No Changes Appear After Merging
If the two files are identical or were created from different templates, Compare may report no changes. Open both files side by side and check for differences in slide count, content, or theme. If the files use different masters, the tool may treat the entire slide as different. In that case, manually copy slides from one file to the other instead of using Compare.
Compare Shows Too Many Unwanted Changes
When the second file was saved with a different version of PowerPoint or on a different operating system, minor formatting differences like font fallback or paragraph spacing may appear as changes. Use the Reject button on each formatting-only change to discard them. To avoid this, ask collaborators to use the same PowerPoint version and save in the .pptx format.
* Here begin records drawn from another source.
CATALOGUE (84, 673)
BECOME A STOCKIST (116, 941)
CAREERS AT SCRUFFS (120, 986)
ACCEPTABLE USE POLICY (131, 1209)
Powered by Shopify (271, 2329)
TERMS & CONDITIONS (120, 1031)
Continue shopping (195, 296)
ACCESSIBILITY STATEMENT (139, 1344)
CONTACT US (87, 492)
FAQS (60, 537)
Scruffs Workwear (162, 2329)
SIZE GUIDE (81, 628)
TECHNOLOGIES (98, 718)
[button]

Compare Fails With a File Corruption Error
If one of the files is corrupted, Compare will not run. Open each file separately and check if it opens correctly. If a file fails to open, repair it: go to File > Open > Browse, select the file, click the arrow next to the Open button, and choose Open and Repair. After repair, run Compare again.
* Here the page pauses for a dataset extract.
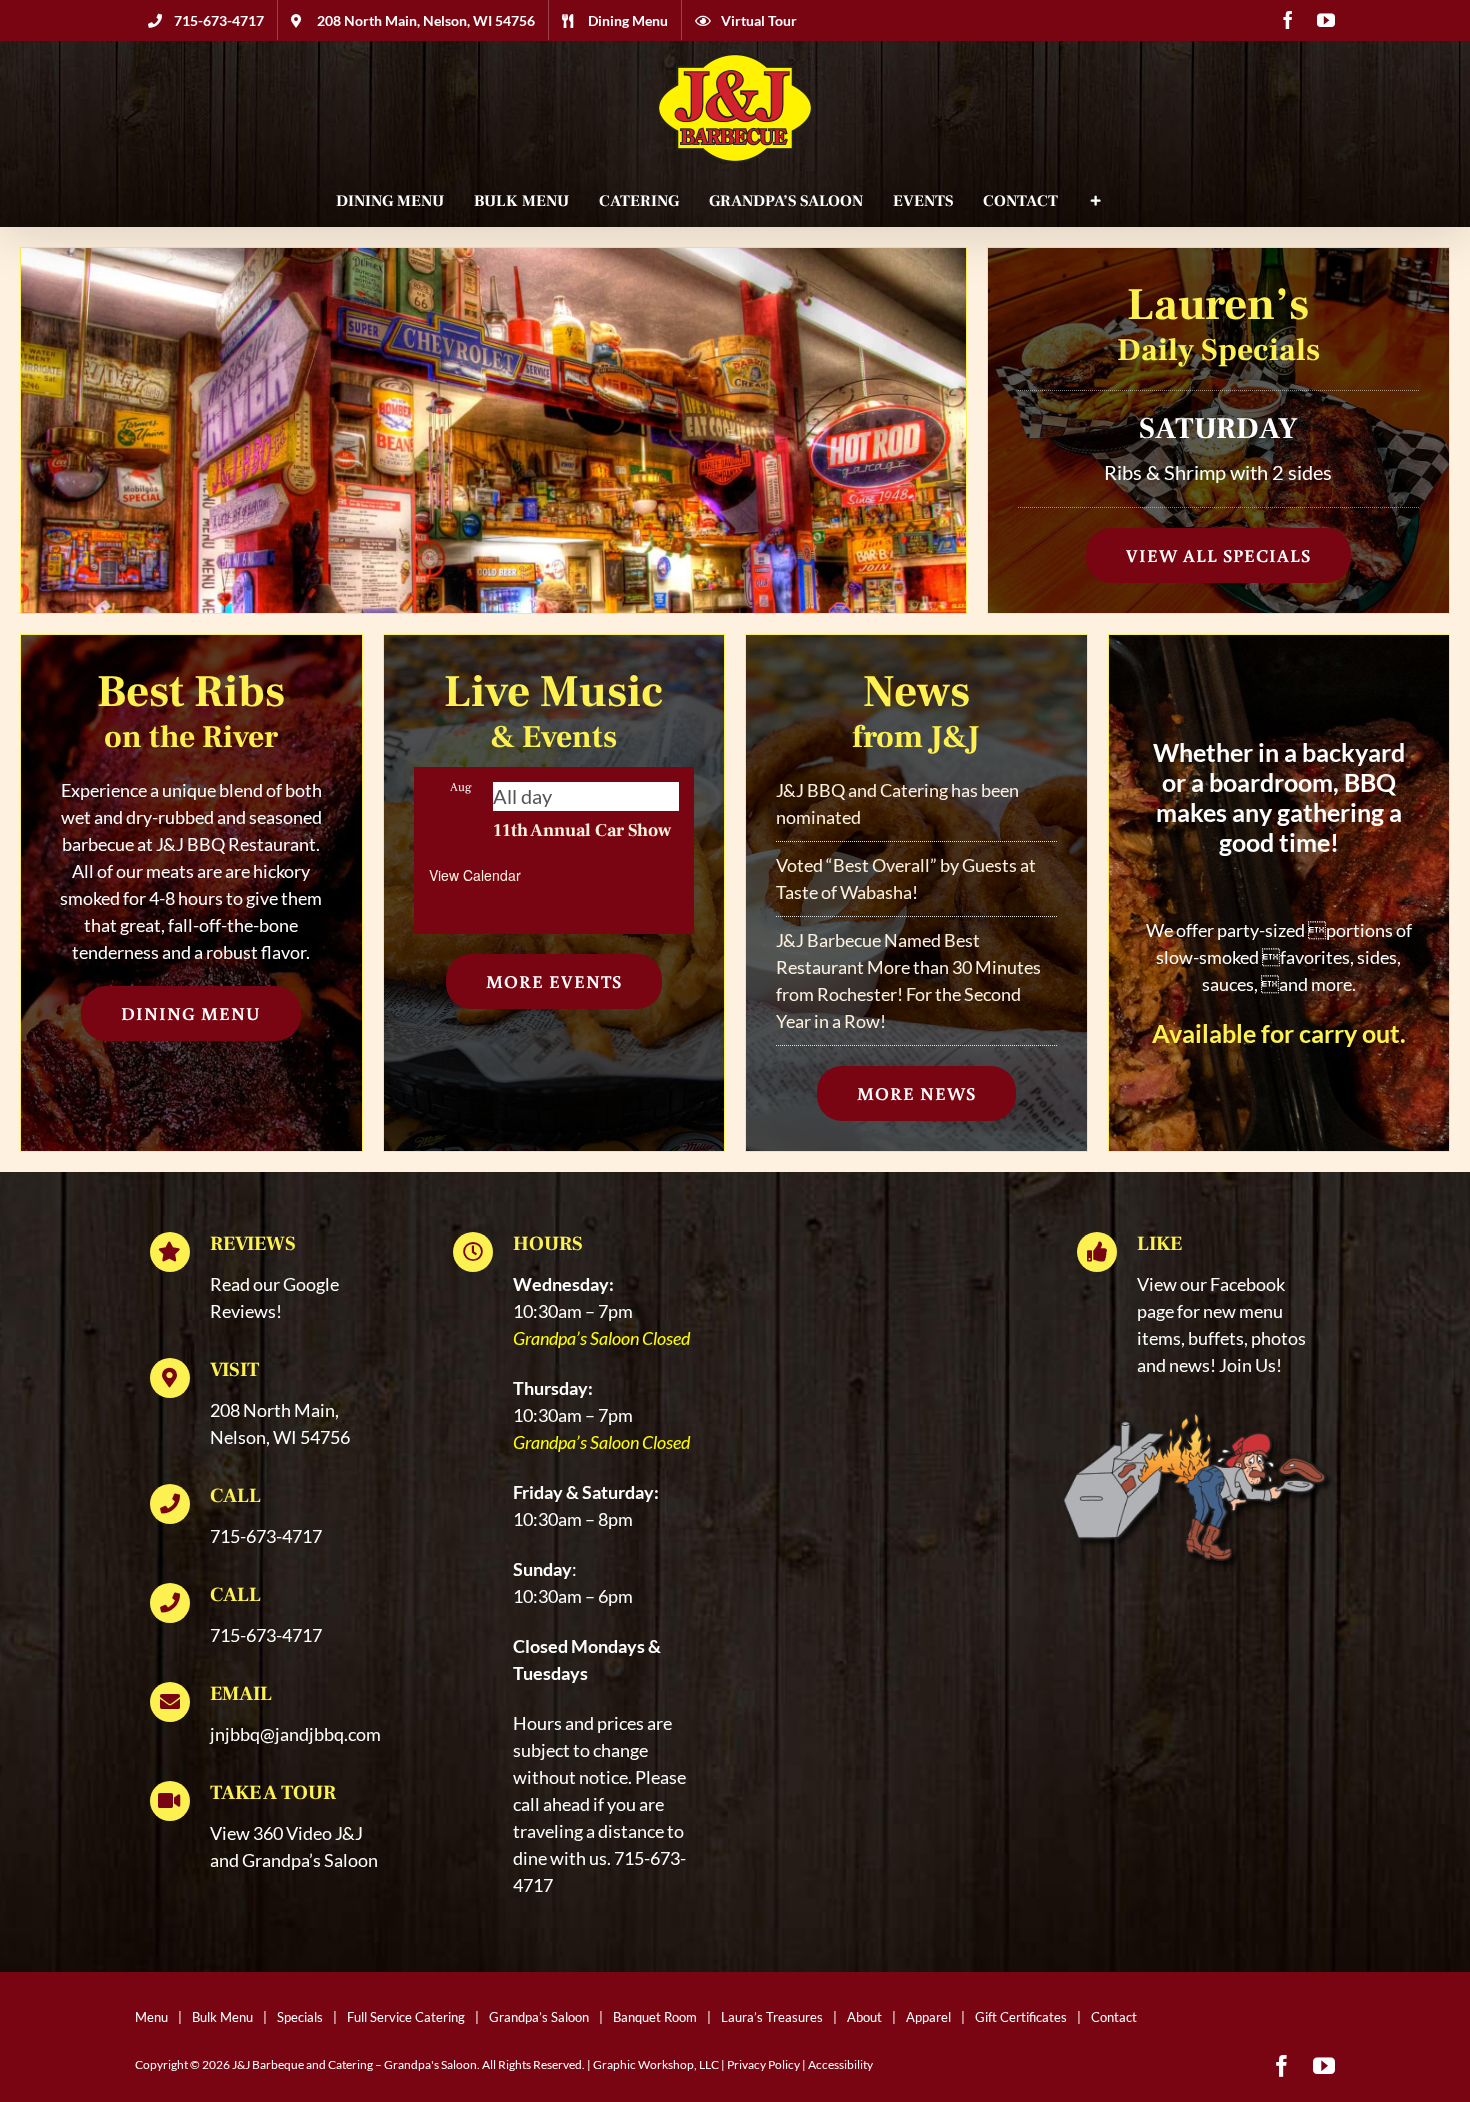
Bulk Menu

Compare Tool vs Manual Side-by-Side Review: Key Differences
| Item | Compare Tool (Built-in) | Manual Side-by-Side Review |
|---|---|---|
| Setup effort | One click to merge files | Open two windows and align them manually |
| Change detection | Automatic text, formatting, object, and slide order detection | You must spot every difference by eye |
| Change tracking | Lists all changes in a pane with accept/reject controls | No tracking — you must note changes manually |
| Works with | Two .pptx files from the same source | Any two PowerPoint files regardless of origin |
| File size limit | Practical limit around 200 MB per file | No limit beyond what PowerPoint can open |
You can now use the Compare tool to find every difference between two PowerPoint files without flipping back and forth. After merging and accepting changes, save the final file with a new name to preserve both versions. For presentations with heavy formatting or embedded media, run Compare on a copy of the file first to avoid accidental loss of changes when you click End Review.